• Selected passage:

------------------------------------

What is contact dermatitis?


Dermatitis, also known as eczema, refers to a rash that evolves and changes. In some cases, the affected area may be blistered and swollen. Dermatitis can result from a variety of causes and exposures. It also differs widely from person to person. The primary type of dermatitis diagnosed and treated at the Contact Dermatitis Institute™ is known as contact dermatitis.

Contact Dermatitis

Contact dermatitis is a rash that occurs when your skin comes into contact with a substance that causes your immune system to mistakenly think that it is under attack. Your immune system then sends antibodies to “fight” the “attacker.” This reaction can happen at any time. It doesn’t matter if it is your first contact with a substance or if you have used it for years. Once you have developed a contact allergy, it is likely to recur and you may have it for the rest of your life.

There are two types of contact dermatitis – irritant and allergic. We may diagnose irritant or allergic contact dermatitis based on evaluation of your medical history, occupation, symptoms, and with a procedure called patch testing. Treatment of both irritant and allergic contact dermatitis is based on avoiding contact with the substance(s) that caused the reaction.

Irritant contact dermatitis (ICD) occurs in response to irritating substances such as household cleaners, harsh soaps and industrial solvents. Your skin can react to these substances within minutes or hours and stops reacting soon after they are gone.

Allergic contact dermatitis (ACD) occurs when a person’s immune system responds to contact allergens, such as fragrances, preservatives, nickel, gold, and many others. Allergic reactions to contact allergens can develop hours or days after exposure and may take weeks to heal. A personal or family history of other allergies may increase a person’s chance of developing this skin condition.

Other forms of dermatitis include but are not limited to the following:

  • Atopic dermatitis, also known as eczema, is a familial disease which can affect infants, children, and adults. It is often accompanied by asthma or allergies.
  • Nummular dermatitis is characterized by coin- or disc-shaped lesions primarily located on the extremities, buttocks, and trunk.
  • Seborrhea dermatitis causes red and flaky patches of skin typically located on the scalp and face.
  • Stasis dermatitis occurs when varicose veins or other circulatory conditions cause blood or fluids to pool under the skin.

------------------------------------

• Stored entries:

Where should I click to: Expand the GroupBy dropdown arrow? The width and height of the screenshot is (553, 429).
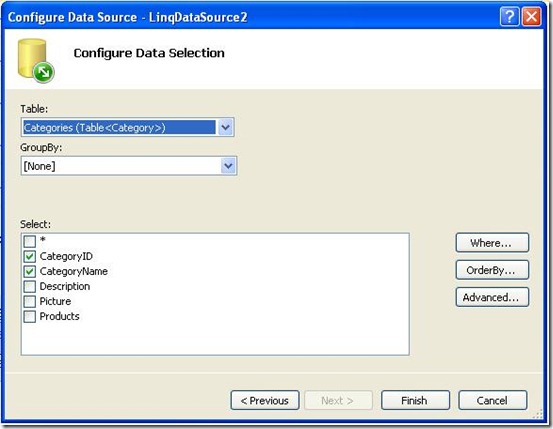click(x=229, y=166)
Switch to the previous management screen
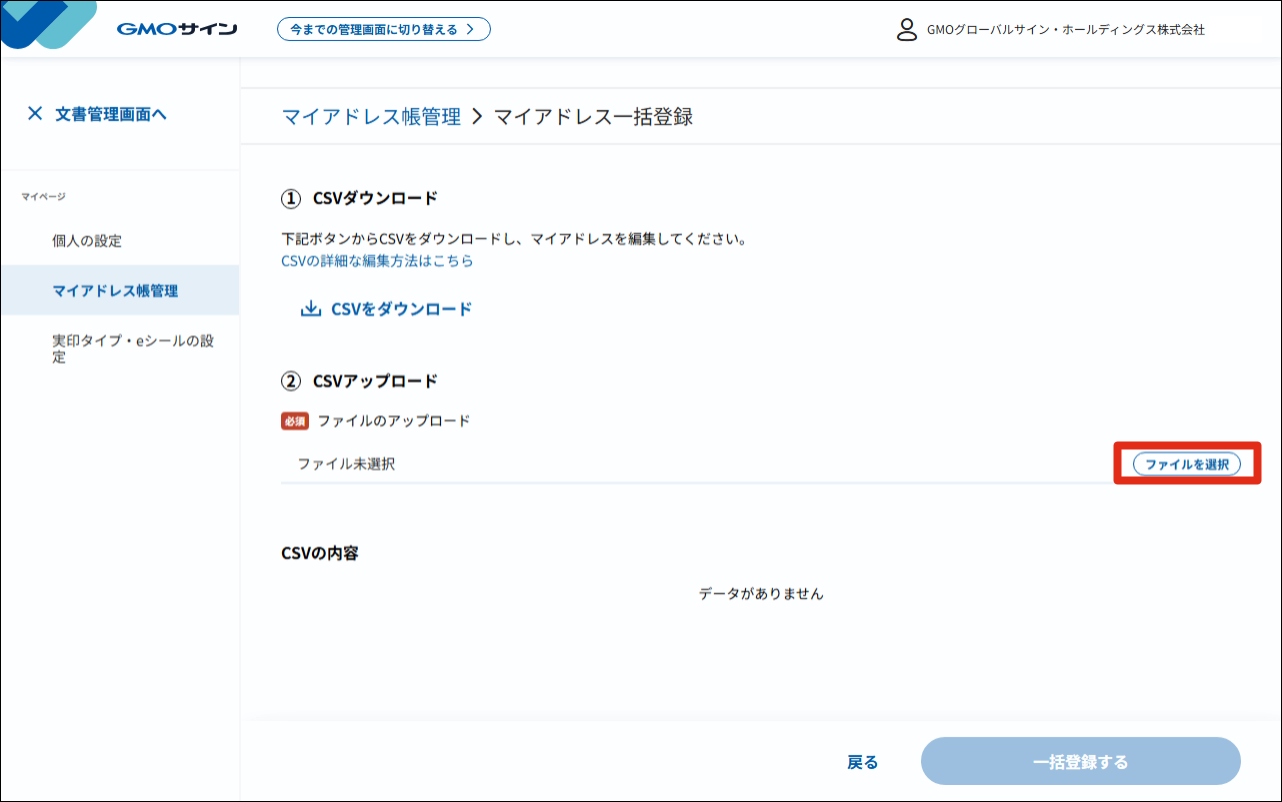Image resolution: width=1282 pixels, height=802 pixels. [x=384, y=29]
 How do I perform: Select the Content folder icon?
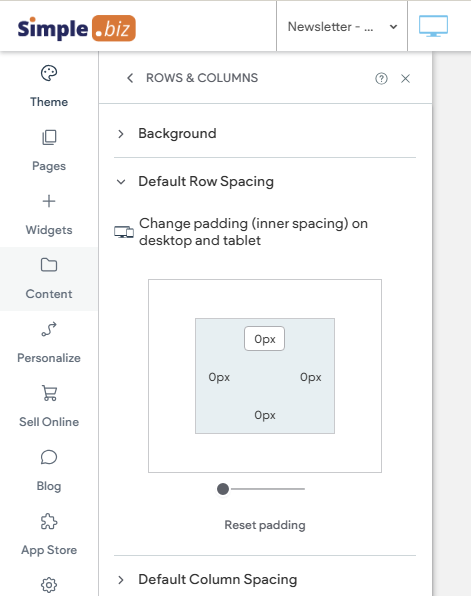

------------------------------------

• Questions to answer:
- 1) In the contact dermatitis text, what procedure is named as one way to diagnose irritant or allergic contact dermatitis?
- 2) Quote everything in the contact dermatitis text from "What is contact" down to "as contact dermatitis.".

• Answer list:
- 1) Patch testing.

- 2)
What is contact dermatitis?


Dermatitis, also known as eczema, refers to a rash that evolves and changes. In some cases, the affected area may be blistered and swollen. Dermatitis can result from a variety of causes and exposures. It also differs widely from person to person. The primary type of dermatitis diagnosed and treated at the Contact Dermatitis Institute™ is known as contact dermatitis.